====== POTONGAN TEKS ======
Hidayatullah.com—Pemerintah Filipina mengatakan pihaknya telah menandatangani kesepakatan damai dengan kelompok Muslim terbesar guna mengakhiri konflik 40 tahun di selatan negara itu yang telah menewaskan ribuan orang.
Jurubicara kepresidenan Edwin Lacierda kepada Associated Press mengatakan, para perunding dan pemimpin Front Pembebasan Islam Moro (MILF) yang berkekuatan 11.000 orang menuntaskan perundingan pada hari Sabtu (24/1/2014) berupa dokumen final berisi antara lain deaktivasi bertahap pasukan MILF.
Perjanjian itu, beserta tiga kesepakatan lainnya, yang merupakan kesepakatan damai komprehensif diharapkan bisa ditandatangani segera di Manila. Perundingan-perundingan terakhir digelar di Malaysia, yang menjadi penengah dalam negosiasi itu.
====== KUTIPAN DATA ======
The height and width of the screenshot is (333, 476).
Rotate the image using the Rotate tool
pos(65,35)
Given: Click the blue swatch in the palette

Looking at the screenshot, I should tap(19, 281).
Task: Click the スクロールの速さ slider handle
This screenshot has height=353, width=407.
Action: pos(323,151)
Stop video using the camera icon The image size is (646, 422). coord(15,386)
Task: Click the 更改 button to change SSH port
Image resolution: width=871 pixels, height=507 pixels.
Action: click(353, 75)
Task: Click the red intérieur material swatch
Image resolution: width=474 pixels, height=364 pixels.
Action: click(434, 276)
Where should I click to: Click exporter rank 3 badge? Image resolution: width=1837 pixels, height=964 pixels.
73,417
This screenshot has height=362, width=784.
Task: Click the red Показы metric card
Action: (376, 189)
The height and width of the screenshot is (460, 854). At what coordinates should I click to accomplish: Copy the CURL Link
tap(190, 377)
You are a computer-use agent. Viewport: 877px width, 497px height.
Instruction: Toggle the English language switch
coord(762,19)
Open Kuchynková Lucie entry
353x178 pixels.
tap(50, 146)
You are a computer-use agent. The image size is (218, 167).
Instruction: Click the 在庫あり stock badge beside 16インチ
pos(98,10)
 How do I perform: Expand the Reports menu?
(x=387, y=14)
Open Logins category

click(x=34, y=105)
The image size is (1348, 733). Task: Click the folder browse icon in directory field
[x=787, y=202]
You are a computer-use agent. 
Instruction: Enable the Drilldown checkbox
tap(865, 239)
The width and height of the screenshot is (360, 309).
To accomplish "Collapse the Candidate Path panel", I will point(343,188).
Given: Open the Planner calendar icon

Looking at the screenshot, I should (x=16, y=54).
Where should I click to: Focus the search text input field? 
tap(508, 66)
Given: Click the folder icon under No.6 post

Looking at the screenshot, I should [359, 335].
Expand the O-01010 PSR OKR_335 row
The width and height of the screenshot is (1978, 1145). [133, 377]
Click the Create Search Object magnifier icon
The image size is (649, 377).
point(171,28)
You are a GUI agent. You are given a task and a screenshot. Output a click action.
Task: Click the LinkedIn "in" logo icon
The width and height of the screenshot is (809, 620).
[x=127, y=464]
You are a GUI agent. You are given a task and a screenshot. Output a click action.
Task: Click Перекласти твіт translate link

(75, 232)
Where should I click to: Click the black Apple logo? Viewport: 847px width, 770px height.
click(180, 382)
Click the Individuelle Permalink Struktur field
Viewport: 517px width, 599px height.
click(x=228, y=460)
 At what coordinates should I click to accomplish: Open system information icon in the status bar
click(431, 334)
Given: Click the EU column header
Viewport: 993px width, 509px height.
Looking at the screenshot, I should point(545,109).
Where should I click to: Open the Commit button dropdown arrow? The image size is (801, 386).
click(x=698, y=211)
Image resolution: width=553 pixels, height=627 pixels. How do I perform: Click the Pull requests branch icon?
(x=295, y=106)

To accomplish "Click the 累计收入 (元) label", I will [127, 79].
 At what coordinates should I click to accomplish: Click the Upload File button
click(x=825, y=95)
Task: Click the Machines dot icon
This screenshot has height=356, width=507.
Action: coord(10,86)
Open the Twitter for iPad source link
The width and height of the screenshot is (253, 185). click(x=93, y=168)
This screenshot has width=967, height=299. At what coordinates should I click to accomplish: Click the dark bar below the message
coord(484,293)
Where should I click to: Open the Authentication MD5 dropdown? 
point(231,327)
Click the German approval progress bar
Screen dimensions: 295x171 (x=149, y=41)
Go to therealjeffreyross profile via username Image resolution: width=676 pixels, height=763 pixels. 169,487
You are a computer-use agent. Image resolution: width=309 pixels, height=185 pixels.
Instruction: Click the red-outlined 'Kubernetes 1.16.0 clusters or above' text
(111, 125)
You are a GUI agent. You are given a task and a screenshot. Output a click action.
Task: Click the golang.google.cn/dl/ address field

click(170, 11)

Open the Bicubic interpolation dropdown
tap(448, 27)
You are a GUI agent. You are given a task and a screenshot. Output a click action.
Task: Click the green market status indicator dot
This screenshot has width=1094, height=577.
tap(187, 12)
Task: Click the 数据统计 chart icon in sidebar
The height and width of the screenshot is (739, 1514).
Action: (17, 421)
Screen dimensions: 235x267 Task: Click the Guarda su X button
======
TUGAS YANG DIKERJAKAN:
1. Dalam teks tentang kesepakatan damai Filipina, negara mana yang menjadi penengah dalam negosiasi?
2. Ganti "Manila" dengan "Davao" dalam teks tentang kesepakatan damai Filipina, lalu tuliskan kembali bagian mulai dari "Hidayatullah.com—Pemerintah Filipina mengatakan" hingga dan termasuk "dalam negosiasi itu.".
3. Lanjutkan teks tentang kesepakatan damai Filipina dari titik terakhirnya.

HASIL YANG DIHARAPKAN:
1. Malaysia.

2.
Hidayatullah.com—Pemerintah Filipina mengatakan pihaknya telah menandatangani kesepakatan damai dengan kelompok Muslim terbesar guna mengakhiri konflik 40 tahun di selatan negara itu yang telah menewaskan ribuan orang.
Jurubicara kepresidenan Edwin Lacierda kepada Associated Press mengatakan, para perunding dan pemimpin Front Pembebasan Islam Moro (MILF) yang berkekuatan 11.000 orang menuntaskan perundingan pada hari Sabtu (24/1/2014) berupa dokumen final berisi antara lain deaktivasi bertahap pasukan MILF.
Perjanjian itu, beserta tiga kesepakatan lainnya, yang merupakan kesepakatan damai komprehensif diharapkan bisa ditandatangani segera di Davao. Perundingan-perundingan terakhir digelar di Malaysia, yang menjadi penengah dalam negosiasi itu.

3.
Presiden Filipina Benigno Aquino III berharap dapat menuntaskan kesepakatan damai akhir dengan kelompok Muslim sebelum masa pemerintahannya berakhir pada pertengahan 2016.
Perlawan kelompok-kelompok Muslim di selatan Filipina (negara dengan komposisi penduduk penganut Kristen Katolik Roma terbesar di kawasan Asia, 80% dari total populasi) berangkat dari diingkarinya janji oleh pemerintah Manila atas penduduk di kawasan Pulau Mindanao dan sekitarnya.
Dulu, ketika setuju untuk bergabung dengan negara kepulauan Filipina, kerajaan dan suku-suku di selatan yang mayoritas Muslim dan wilayahnya kaya sumber daya alam –terutama minyak bumi– meminta syarat dijadikan sebagai wilayah otonomi khusus. Syarat itu diterima oleh pemerintah Filipina.
Namun dalam perjalanannya kemudian, pemerintah Manila justru memegang kendali penuh atas wilayah tersebut, termasuk dalam urusan pengelolaan sumber daya alamnya, sehingga Mindanao dan sekitarnya menjadi wilayah yang dimarjinalkan. Padahal sumber minyak di Filipina paling banyak terdapat di daerah Muslim di selatan dibanding daerah lain.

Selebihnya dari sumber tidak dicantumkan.